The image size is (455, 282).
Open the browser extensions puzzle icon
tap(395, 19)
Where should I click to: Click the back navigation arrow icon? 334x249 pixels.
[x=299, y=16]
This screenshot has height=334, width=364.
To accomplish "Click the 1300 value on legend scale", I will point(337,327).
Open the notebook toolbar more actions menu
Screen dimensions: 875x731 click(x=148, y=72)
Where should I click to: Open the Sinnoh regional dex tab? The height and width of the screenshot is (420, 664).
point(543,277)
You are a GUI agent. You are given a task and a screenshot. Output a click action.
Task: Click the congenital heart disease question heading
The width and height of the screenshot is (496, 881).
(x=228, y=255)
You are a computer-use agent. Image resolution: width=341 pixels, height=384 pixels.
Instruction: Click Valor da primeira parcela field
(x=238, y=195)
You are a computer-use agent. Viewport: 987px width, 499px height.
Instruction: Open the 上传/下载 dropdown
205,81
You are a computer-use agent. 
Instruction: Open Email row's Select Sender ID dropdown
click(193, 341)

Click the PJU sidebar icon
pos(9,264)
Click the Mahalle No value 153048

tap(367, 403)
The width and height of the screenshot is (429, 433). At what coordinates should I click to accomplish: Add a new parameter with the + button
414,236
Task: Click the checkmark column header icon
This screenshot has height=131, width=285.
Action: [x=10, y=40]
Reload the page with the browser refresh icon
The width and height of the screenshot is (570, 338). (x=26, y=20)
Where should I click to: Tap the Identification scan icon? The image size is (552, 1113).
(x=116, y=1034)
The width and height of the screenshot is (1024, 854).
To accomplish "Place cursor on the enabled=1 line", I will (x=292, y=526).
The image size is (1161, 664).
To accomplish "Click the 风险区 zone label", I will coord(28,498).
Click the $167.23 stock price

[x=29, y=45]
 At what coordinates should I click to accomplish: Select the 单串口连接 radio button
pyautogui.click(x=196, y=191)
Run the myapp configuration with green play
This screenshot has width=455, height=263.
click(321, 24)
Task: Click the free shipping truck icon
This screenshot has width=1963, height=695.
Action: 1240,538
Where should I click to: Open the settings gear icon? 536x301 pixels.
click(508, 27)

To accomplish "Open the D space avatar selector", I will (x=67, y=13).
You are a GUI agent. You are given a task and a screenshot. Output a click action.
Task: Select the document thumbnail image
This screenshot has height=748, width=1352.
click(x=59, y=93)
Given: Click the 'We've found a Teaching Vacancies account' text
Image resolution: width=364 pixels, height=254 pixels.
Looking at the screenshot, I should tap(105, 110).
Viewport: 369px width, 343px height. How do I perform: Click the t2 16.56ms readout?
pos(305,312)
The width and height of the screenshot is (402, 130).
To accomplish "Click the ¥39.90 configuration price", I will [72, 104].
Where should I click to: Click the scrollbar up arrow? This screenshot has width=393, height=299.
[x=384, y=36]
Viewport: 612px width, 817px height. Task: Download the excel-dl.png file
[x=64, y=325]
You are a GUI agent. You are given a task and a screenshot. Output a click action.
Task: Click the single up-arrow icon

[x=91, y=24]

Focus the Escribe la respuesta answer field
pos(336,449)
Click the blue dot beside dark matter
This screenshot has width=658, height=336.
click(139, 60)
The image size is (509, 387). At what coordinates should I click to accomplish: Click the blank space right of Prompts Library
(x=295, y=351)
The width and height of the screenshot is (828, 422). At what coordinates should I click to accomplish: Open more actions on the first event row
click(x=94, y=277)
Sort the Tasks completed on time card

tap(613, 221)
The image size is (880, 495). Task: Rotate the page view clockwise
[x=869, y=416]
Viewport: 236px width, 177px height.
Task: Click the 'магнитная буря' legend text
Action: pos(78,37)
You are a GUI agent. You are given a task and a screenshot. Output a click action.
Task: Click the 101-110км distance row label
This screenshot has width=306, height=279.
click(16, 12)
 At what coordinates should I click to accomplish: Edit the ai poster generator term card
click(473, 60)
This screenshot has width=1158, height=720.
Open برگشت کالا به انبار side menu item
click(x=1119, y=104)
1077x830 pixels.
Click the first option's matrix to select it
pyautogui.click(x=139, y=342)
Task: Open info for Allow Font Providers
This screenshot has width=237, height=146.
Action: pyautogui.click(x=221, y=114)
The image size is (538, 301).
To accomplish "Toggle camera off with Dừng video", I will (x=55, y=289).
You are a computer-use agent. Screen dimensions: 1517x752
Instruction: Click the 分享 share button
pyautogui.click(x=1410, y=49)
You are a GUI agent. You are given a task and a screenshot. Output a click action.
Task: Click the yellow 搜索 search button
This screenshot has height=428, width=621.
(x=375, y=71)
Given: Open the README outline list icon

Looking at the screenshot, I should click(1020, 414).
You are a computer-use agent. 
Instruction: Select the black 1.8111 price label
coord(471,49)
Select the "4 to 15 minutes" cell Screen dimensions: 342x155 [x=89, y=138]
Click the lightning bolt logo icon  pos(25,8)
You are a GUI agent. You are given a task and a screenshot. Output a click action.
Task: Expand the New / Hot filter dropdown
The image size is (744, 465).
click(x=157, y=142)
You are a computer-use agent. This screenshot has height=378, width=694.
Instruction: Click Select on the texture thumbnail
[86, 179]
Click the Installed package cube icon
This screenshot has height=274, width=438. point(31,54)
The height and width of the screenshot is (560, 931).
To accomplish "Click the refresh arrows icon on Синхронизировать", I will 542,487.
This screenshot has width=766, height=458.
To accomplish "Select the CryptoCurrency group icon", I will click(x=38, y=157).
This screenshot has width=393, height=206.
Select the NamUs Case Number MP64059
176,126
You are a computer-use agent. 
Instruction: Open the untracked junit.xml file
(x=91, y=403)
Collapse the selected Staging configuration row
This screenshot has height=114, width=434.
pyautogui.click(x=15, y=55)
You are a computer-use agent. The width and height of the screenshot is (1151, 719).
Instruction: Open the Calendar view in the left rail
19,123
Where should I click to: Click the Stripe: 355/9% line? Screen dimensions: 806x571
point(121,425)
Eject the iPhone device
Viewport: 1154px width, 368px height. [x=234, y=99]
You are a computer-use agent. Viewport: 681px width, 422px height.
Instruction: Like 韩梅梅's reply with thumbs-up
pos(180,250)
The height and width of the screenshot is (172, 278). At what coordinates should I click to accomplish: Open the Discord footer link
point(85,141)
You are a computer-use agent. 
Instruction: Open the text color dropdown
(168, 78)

-=-=-=-=-

The string "computer" may occur in the listing; show every line where it does.

§ EXPECTED ANSWER
You are a computer-use agent. Image resolution: width=341 pixels, height=384 pixels.
You are a computer-use agent. Viewport: 987px width, 499px height.
You are a computer-use agent. 
You are a computer-use agent. Screen dimensions: 1517x752
You are a computer-use agent. 
You are a computer-use agent. This screenshot has height=378, width=694.
You are a computer-use agent. 
You are a computer-use agent. The width and height of the screenshot is (1151, 719).
You are a computer-use agent. Viewport: 681px width, 422px height.
You are a computer-use agent. 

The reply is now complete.